Set the following entries down again exactly, line by line.

---------- DATA FOR THIS TASK ----------

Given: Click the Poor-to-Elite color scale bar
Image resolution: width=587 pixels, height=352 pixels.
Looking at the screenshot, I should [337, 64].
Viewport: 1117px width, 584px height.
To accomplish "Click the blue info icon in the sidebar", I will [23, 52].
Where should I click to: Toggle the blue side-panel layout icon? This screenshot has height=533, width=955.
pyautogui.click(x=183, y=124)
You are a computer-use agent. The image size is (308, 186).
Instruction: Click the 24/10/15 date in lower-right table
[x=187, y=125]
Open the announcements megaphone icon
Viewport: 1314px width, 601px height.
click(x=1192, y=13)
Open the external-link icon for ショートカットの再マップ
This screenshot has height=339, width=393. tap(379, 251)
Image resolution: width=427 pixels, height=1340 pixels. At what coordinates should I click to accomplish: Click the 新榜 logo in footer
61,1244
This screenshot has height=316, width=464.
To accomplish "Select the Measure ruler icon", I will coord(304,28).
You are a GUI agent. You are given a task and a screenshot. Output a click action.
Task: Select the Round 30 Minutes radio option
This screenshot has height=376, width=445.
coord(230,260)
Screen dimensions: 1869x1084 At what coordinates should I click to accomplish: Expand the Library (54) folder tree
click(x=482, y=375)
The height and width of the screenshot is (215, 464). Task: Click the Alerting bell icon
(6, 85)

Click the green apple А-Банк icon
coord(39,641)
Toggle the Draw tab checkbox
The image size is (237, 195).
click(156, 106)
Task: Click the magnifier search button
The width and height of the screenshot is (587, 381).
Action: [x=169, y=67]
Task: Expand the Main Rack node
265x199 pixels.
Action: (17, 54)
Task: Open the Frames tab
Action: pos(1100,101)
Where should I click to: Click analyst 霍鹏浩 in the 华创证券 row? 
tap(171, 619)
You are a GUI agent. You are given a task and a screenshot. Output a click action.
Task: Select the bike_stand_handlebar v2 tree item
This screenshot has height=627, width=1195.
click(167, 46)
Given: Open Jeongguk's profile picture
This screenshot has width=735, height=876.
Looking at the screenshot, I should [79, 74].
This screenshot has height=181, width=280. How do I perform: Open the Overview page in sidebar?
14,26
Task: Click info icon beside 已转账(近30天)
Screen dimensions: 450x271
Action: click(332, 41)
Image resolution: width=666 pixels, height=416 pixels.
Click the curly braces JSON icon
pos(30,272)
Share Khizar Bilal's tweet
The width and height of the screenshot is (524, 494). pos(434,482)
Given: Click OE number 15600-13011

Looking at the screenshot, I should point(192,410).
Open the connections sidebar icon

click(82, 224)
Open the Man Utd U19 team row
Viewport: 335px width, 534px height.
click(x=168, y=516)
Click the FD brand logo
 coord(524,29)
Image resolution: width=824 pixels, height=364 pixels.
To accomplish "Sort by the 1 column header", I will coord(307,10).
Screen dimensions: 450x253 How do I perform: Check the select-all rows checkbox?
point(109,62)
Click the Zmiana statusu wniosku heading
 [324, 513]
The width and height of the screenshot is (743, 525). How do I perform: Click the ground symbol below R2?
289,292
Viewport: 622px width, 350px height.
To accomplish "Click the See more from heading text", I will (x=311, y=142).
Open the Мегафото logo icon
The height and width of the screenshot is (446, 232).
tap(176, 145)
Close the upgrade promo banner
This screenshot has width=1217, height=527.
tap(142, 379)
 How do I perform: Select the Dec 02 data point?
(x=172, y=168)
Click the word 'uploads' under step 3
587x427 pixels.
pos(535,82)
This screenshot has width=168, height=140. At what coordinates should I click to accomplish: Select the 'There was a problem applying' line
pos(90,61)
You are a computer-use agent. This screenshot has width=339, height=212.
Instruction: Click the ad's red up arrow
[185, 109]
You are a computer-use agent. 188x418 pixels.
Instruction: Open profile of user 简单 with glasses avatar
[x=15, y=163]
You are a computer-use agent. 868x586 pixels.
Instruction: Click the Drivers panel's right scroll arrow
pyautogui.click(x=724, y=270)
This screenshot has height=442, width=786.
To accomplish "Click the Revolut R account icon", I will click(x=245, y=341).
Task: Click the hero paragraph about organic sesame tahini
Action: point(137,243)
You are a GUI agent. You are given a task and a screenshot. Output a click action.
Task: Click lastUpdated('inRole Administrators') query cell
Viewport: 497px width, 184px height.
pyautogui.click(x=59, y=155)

----------

• _ANSWER BELOW_:
Given: Click the Poor-to-Elite color scale bar
Image resolution: width=587 pixels, height=352 pixels.
Looking at the screenshot, I should [337, 64].
Viewport: 1117px width, 584px height.
To accomplish "Click the blue info icon in the sidebar", I will [23, 52].
Where should I click to: Toggle the blue side-panel layout icon? This screenshot has height=533, width=955.
pyautogui.click(x=183, y=124)
You are a computer-use agent. The image size is (308, 186).
Instruction: Click the 24/10/15 date in lower-right table
[x=187, y=125]
Open the announcements megaphone icon
Viewport: 1314px width, 601px height.
click(x=1192, y=13)
Open the external-link icon for ショートカットの再マップ
This screenshot has height=339, width=393. tap(379, 251)
Image resolution: width=427 pixels, height=1340 pixels. At what coordinates should I click to accomplish: Click the 新榜 logo in footer
61,1244
This screenshot has height=316, width=464.
To accomplish "Select the Measure ruler icon", I will coord(304,28).
You are a GUI agent. You are given a task and a screenshot. Output a click action.
Task: Select the Round 30 Minutes radio option
This screenshot has height=376, width=445.
coord(230,260)
Screen dimensions: 1869x1084 At what coordinates should I click to accomplish: Expand the Library (54) folder tree
click(x=482, y=375)
The height and width of the screenshot is (215, 464). Task: Click the Alerting bell icon
(6, 85)

Click the green apple А-Банк icon
coord(39,641)
Toggle the Draw tab checkbox
The image size is (237, 195).
click(156, 106)
Task: Click the magnifier search button
The width and height of the screenshot is (587, 381).
Action: [x=169, y=67]
Task: Expand the Main Rack node
265x199 pixels.
Action: (17, 54)
Task: Open the Frames tab
Action: pos(1100,101)
Where should I click to: Click analyst 霍鹏浩 in the 华创证券 row? 
tap(171, 619)
You are a GUI agent. You are given a task and a screenshot. Output a click action.
Task: Select the bike_stand_handlebar v2 tree item
This screenshot has height=627, width=1195.
click(167, 46)
Given: Open Jeongguk's profile picture
This screenshot has width=735, height=876.
Looking at the screenshot, I should [79, 74].
This screenshot has height=181, width=280. How do I perform: Open the Overview page in sidebar?
14,26
Task: Click info icon beside 已转账(近30天)
Screen dimensions: 450x271
Action: click(332, 41)
Image resolution: width=666 pixels, height=416 pixels.
Click the curly braces JSON icon
pos(30,272)
Share Khizar Bilal's tweet
The width and height of the screenshot is (524, 494). pos(434,482)
Given: Click OE number 15600-13011

Looking at the screenshot, I should point(192,410).
Open the connections sidebar icon

click(82, 224)
Open the Man Utd U19 team row
Viewport: 335px width, 534px height.
click(x=168, y=516)
Click the FD brand logo
 coord(524,29)
Image resolution: width=824 pixels, height=364 pixels.
To accomplish "Sort by the 1 column header", I will coord(307,10).
Screen dimensions: 450x253 How do I perform: Check the select-all rows checkbox?
point(109,62)
Click the Zmiana statusu wniosku heading
 [324, 513]
The width and height of the screenshot is (743, 525). How do I perform: Click the ground symbol below R2?
289,292
Viewport: 622px width, 350px height.
To accomplish "Click the See more from heading text", I will (x=311, y=142).
Open the Мегафото logo icon
The height and width of the screenshot is (446, 232).
tap(176, 145)
Close the upgrade promo banner
This screenshot has width=1217, height=527.
tap(142, 379)
 How do I perform: Select the Dec 02 data point?
(x=172, y=168)
Click the word 'uploads' under step 3
587x427 pixels.
pos(535,82)
This screenshot has width=168, height=140. At what coordinates should I click to accomplish: Select the 'There was a problem applying' line
pos(90,61)
You are a computer-use agent. This screenshot has width=339, height=212.
Instruction: Click the ad's red up arrow
[185, 109]
You are a computer-use agent. 188x418 pixels.
Instruction: Open profile of user 简单 with glasses avatar
[x=15, y=163]
You are a computer-use agent. 868x586 pixels.
Instruction: Click the Drivers panel's right scroll arrow
pyautogui.click(x=724, y=270)
This screenshot has height=442, width=786.
To accomplish "Click the Revolut R account icon", I will click(x=245, y=341).
Task: Click the hero paragraph about organic sesame tahini
Action: point(137,243)
You are a GUI agent. You are given a task and a screenshot. Output a click action.
Task: Click lastUpdated('inRole Administrators') query cell
Viewport: 497px width, 184px height.
pyautogui.click(x=59, y=155)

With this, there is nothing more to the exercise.